◆ **GIVEN INSTRUCTION**:
Pull out everything in the post on self-publishing from "Wednesday, May 11, 2011" down to "a traditional publisher?", word for word.

begin PAGE

Wednesday, May 11, 2011

The New Gatekeepers


Last week I talked about the disadvantages of using self-publishing to skip over the painful process of facing rejection from traditional publishers. But what if you’re not looking at self-publishing as an easy way out? What if you’re a traditionally-published author who now sees self-publishing as a valid business model, or you’re unpublished but have done your homework and hired professional editors? You can release your book, but it’s easy to get lost among all the other unprofessional self-published work. How do you prove to readers that they are getting a quality read, if you don’t have the stamp of approval from a traditional publisher?

Some authors are banding together into groups to approve each other’s work. Book View Café is a group of traditionally published authors who market self-published versions of previously published work and original work directly to readers. According to the website, “Membership in Book View Café is limited to authors who have had at least one novel published with a traditional, advance-and-royalty paying print publisher.”

end PAGE
begin DATA EXTRACT

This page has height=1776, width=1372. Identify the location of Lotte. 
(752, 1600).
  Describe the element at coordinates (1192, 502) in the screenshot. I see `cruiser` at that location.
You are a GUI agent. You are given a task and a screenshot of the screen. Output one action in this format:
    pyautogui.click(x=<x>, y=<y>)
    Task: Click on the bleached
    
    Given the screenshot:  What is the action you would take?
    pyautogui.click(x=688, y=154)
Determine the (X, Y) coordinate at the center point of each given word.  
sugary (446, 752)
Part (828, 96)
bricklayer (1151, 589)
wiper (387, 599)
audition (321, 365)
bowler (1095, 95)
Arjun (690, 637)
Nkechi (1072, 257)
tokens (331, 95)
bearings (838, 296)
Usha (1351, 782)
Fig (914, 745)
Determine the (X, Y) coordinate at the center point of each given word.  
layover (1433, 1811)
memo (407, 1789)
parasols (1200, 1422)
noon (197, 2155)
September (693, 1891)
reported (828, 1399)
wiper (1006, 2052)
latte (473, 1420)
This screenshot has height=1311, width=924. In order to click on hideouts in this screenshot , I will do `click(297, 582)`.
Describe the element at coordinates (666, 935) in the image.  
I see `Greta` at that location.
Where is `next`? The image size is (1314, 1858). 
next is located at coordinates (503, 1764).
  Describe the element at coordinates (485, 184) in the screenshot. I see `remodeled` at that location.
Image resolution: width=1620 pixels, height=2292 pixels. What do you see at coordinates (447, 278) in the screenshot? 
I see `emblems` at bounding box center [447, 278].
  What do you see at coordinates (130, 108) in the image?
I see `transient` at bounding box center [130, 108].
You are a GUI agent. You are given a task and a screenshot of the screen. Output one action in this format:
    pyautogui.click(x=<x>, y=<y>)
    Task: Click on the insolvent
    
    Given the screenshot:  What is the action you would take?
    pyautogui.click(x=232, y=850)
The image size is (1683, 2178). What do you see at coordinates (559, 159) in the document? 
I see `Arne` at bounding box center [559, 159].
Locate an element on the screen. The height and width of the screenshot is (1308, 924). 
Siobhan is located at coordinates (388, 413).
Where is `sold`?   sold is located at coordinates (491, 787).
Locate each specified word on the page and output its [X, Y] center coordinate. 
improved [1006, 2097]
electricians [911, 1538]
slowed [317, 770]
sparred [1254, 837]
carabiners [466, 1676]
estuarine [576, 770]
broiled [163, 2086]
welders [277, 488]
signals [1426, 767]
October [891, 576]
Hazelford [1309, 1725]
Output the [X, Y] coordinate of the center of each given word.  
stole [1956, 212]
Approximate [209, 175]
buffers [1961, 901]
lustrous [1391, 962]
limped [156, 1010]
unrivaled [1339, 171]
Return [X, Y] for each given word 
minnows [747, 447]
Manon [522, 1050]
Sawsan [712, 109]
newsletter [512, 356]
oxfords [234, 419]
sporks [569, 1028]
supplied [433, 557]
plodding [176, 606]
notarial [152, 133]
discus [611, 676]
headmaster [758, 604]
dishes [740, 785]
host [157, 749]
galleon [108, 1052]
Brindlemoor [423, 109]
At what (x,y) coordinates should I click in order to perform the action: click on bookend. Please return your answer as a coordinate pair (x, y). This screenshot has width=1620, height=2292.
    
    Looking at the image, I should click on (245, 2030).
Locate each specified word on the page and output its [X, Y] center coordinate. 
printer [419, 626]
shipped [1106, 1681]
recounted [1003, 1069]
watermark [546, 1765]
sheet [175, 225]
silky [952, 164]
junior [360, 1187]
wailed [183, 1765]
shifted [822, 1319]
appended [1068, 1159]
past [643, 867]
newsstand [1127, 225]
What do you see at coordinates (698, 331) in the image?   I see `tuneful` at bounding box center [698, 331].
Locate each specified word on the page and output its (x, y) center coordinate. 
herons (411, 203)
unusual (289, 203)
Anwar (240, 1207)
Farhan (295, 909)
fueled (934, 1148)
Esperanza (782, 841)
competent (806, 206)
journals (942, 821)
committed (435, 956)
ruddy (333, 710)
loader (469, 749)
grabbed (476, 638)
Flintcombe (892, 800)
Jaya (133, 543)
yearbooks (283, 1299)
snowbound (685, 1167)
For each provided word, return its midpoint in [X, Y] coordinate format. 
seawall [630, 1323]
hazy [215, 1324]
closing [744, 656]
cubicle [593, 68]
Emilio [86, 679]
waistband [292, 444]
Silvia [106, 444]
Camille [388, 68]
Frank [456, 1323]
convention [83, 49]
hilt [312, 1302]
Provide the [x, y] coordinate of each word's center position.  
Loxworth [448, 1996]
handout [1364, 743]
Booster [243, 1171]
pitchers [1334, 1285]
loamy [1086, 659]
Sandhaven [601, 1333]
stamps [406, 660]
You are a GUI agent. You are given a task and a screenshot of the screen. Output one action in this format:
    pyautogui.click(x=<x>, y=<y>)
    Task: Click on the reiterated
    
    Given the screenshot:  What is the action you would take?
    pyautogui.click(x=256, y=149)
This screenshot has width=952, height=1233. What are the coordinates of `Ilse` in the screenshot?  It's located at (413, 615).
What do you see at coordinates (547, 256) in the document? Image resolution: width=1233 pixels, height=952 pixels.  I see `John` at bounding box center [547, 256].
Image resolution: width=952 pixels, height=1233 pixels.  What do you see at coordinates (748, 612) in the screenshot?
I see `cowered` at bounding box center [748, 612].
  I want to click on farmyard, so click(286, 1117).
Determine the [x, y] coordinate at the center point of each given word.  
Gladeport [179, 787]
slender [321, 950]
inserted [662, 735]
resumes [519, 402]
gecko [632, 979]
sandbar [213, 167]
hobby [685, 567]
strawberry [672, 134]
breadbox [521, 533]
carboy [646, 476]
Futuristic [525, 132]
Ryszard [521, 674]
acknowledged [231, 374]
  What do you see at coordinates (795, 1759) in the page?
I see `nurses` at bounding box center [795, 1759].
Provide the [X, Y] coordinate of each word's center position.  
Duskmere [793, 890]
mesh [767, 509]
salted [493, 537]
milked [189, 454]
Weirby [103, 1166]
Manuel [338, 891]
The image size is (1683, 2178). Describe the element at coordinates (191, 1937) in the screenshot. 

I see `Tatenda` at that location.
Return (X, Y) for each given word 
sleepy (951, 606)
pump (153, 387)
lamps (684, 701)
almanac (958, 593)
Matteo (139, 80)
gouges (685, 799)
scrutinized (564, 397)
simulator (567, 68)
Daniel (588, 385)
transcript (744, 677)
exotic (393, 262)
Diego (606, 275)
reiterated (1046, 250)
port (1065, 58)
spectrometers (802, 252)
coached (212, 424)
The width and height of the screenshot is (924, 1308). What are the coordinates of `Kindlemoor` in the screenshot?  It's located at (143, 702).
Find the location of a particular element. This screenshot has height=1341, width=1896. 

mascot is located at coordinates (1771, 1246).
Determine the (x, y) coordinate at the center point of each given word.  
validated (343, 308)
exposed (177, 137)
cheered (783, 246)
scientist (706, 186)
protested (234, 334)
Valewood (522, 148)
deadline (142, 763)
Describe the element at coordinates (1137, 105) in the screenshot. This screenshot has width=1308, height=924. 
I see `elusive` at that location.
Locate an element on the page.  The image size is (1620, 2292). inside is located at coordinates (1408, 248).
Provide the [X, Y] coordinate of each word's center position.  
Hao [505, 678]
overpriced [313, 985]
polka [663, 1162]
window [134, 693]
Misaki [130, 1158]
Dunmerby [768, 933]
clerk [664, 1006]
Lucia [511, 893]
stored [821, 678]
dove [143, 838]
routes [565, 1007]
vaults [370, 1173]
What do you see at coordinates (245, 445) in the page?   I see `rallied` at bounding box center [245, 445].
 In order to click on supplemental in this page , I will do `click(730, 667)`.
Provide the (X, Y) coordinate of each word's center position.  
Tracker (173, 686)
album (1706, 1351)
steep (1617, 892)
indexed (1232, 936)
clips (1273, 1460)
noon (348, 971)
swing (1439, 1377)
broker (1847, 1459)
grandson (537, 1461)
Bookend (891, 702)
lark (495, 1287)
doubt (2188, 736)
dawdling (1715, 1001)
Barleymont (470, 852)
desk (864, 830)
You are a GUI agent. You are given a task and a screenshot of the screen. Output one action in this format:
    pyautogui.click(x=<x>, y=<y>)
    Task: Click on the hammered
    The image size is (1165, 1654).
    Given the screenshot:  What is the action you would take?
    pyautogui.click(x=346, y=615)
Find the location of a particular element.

end DATA EXTRACT

◆ **THE RESPONSE**:
Wednesday, May 11, 2011

The New Gatekeepers


Last week I talked about the disadvantages of using self-publishing to skip over the painful process of facing rejection from traditional publishers. But what if you’re not looking at self-publishing as an easy way out? What if you’re a traditionally-published author who now sees self-publishing as a valid business model, or you’re unpublished but have done your homework and hired professional editors? You can release your book, but it’s easy to get lost among all the other unprofessional self-published work. How do you prove to readers that they are getting a quality read, if you don’t have the stamp of approval from a traditional publisher?